Selain itu, dukungan tambahan insentif likuiditas oleh Bank Indonesia (BI) diyakini semakin menambah kapasitas likuiditas bank untuk mencapai target penyaluran kredit. Sebagaimana diketahui, BI telah meningkatkan kebijakan insentif likuiditas makroprudensial dari semula maksimal 2,8 persen menjadi 4 persen dari dana pihak ketiga (DPK) bank per 1 Oktober 2023.
Adapun penyaluran kredit pada Agustus 2023 tercatat meningkat pada seluruh jenis penggunaan utamanya, yakni kredit investasi dan kredit konsumsi. Hal ini mencerminkan kepercayaan industri untuk investasi dalam jangka panjang dan permintaan konsumsi tetap terjaga tinggi didukung dengan kondisi likuiditas bank yang memadai untuk menyalurkan kredit.
Secara umum, perbankan juga memiliki ruang yang cukup besar untuk meningkatkan kredit. Hal ini ditunjukkan melalui loan to deposit ratio (LDR) atau rasio untuk mengukur kemampuan memenuhi kewajiban keuangan industri perbankan yang tercatat sebesar 83,38 persen.
”Dengan demikian, tambahan insentif likuiditas dari BI akan menambah kepercayaan diri bank untuk menyalurkan kredit dengan tambahan likuiditas di tengah kondisi likuiditas yang saat ini juga masih terjaga,” ujar Dian.
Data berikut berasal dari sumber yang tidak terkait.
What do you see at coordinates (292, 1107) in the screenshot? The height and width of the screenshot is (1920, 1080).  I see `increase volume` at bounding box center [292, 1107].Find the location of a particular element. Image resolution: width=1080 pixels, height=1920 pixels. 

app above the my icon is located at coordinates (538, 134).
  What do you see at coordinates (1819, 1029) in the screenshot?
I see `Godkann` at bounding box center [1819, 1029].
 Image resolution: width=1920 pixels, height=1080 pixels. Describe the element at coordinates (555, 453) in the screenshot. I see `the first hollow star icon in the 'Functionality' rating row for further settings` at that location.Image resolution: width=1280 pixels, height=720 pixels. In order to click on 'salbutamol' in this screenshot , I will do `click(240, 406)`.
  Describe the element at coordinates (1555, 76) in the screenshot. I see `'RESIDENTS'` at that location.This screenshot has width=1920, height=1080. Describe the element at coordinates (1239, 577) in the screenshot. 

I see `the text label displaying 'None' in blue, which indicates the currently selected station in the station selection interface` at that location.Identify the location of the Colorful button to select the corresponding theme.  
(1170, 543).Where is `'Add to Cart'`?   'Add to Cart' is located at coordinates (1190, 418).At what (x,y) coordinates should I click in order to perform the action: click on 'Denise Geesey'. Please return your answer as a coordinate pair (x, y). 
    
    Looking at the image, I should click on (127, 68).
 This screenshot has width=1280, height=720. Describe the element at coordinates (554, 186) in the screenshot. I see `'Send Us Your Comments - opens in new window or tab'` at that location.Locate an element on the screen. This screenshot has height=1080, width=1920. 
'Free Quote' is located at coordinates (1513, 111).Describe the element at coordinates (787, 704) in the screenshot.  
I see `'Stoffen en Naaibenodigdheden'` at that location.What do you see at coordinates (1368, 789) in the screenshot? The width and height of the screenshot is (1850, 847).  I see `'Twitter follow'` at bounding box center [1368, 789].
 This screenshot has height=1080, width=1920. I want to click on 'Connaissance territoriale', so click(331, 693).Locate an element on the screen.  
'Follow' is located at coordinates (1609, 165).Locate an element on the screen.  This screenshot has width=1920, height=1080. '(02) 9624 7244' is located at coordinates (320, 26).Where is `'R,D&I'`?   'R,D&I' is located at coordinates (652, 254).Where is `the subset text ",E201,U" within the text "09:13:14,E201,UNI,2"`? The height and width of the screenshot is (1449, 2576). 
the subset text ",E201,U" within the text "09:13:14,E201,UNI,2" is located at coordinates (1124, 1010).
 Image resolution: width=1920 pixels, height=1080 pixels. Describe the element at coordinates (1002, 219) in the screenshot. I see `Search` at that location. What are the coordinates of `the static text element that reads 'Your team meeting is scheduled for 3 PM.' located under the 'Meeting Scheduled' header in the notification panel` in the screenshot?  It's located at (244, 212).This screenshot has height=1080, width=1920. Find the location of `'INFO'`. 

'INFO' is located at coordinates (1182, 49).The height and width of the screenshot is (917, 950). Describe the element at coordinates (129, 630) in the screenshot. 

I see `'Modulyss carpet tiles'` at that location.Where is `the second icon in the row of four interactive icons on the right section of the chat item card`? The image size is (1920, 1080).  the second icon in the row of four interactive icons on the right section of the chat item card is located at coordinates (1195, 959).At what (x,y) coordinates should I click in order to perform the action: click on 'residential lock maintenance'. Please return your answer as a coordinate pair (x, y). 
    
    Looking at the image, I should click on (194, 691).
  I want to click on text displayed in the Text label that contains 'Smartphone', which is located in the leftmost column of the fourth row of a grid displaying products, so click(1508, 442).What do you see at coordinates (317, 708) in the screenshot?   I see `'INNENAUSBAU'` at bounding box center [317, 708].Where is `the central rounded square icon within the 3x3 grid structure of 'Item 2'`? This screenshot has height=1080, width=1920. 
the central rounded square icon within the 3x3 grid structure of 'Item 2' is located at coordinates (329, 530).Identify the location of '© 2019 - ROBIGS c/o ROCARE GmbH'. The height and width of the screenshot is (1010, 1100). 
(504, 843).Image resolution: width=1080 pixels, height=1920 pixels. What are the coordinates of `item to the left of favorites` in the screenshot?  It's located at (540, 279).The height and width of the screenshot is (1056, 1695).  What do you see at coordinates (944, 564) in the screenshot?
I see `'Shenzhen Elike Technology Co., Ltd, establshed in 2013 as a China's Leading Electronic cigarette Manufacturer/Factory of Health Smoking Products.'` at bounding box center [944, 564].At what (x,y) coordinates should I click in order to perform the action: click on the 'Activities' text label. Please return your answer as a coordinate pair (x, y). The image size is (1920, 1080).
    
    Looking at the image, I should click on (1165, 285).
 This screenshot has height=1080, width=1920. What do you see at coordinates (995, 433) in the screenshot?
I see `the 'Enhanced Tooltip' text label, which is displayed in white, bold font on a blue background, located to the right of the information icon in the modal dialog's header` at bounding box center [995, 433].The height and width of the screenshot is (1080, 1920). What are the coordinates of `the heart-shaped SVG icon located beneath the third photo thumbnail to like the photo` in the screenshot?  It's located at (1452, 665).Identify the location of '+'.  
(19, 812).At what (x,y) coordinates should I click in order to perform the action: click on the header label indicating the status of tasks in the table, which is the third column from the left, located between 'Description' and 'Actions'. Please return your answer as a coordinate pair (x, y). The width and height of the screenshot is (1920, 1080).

Dian menambahkan, OJK dan perbankan telah melakukan pengujian daya tahan untuk menentukan batas krisis (stress test) secara rutin untuk mengetahui ketahanan perbankan, baik dari sisi solvabilitas maupun likuiditas, termasuk memperhitungkan faktor pelemahan rupiah yang disertai pemburukan faktor makroekonomi. Berdasarkan hasil stress test tersebut, kondisi perbankan dinilai masih kuat dalam menghadapi pelemahan rupiah yang terjadi belakangan ini.